Avec Dorothy Day, il réalise ce qu’il a imaginé depuis de nombreuses années : Les « Maisons d’hospitalité ». « Nous avons besoin des Maisons d’hospitalité pour donner aux riches l’opportunité de servir les pauvres[17]. Elles offrent hébergement et travail aux chômeurs, aux migrants, aux veuves et aux miséreux. Pour Peter, « le devoir d’hospitalité n’est ni enseigné ni pratiqué dans les pays chrétiens ». C’est d’autant plus paradoxal que ça l’était dans l’église primitive et que « c’est toujours pratiqué dans les pays musulmans ». Peter déplore cette situation auprès des évêques, dont en vain il sollicite l’aide pour financer son projet[18]. Finalement, ce sont surtout des donateurs laïcs qui ont fourni l’argent nécessaire à la création des « Maisons d’hospitalité ». Aujourd’hui, les communautés de Catholic Worker sont au nombre de 208 aux États-Unis et elles existent dans 28 pays. Beaucoup d’entre elles portent le nom de Peter, ou celui de Dorothy voire celui des deux fondateurs. Il n’y a pas de « siège » du mouvement Catholic Worker et chaque maison est indépendante. Si bien que chacune a sa personnalité. La plupart revendiquent une obédience catholique mais certaines sont interreligieuses et le multiculturalisme se développe. Elles vivent de dons en espèces ou en nature, de la vente de produits fabriqués ou cultivés par la communauté, mais aussi des salaires de ceux qui peuvent travailler à l’extérieur. Dans les fermes, la part d’autoconsommation est prépondérante.

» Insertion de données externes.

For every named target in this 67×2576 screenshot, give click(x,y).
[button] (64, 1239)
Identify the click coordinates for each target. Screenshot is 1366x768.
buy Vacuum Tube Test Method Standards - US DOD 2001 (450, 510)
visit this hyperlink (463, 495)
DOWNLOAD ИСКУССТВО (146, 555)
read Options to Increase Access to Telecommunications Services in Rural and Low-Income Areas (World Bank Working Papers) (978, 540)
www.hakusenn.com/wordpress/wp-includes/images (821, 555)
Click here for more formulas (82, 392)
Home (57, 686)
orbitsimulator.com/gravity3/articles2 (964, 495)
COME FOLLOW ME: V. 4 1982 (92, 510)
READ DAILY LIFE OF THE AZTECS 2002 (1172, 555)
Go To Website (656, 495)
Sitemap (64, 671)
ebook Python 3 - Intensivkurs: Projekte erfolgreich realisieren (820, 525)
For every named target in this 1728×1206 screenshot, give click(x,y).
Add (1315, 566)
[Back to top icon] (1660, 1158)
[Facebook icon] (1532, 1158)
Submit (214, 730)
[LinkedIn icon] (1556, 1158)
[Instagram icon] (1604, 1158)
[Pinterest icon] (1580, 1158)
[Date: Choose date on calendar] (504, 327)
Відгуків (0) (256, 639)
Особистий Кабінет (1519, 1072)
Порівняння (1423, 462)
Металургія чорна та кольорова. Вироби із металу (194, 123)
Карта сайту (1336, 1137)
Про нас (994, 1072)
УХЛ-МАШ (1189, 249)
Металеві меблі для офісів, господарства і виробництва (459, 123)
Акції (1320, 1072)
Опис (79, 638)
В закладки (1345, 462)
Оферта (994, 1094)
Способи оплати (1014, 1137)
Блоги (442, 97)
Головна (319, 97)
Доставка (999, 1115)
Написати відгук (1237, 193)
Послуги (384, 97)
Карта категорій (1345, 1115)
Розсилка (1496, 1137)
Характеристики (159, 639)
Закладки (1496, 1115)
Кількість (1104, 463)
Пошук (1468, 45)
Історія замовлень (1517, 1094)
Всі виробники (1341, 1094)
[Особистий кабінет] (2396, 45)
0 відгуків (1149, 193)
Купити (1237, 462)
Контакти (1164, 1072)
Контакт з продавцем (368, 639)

Ainsi, l’œuvre de Peter Maurin se poursuit à travers le monde : ses livres se lisent encore, le journal Catholic Worker se vend toujours et les communautés sont bien vivantes. Des biographies et des travaux universitaires sont consacrés régulièrement au mouvement.
Peter est décédé en 1949, dans la pauvreté, et si l’on peut encore voir sa tombe au cimetière Saint John, à Queens, ce Lozérien atypique est quasi ignoré en France[19]. Ses archives sont conservées à l’Université Marquette. Aux États-Unis, son nom est encore connu bien qu’il soit un peu éclipsé par celui de Dorothy Day. C’est pourtant elle qui appelait Peter Maurin, « le Saint François des temps modernes ».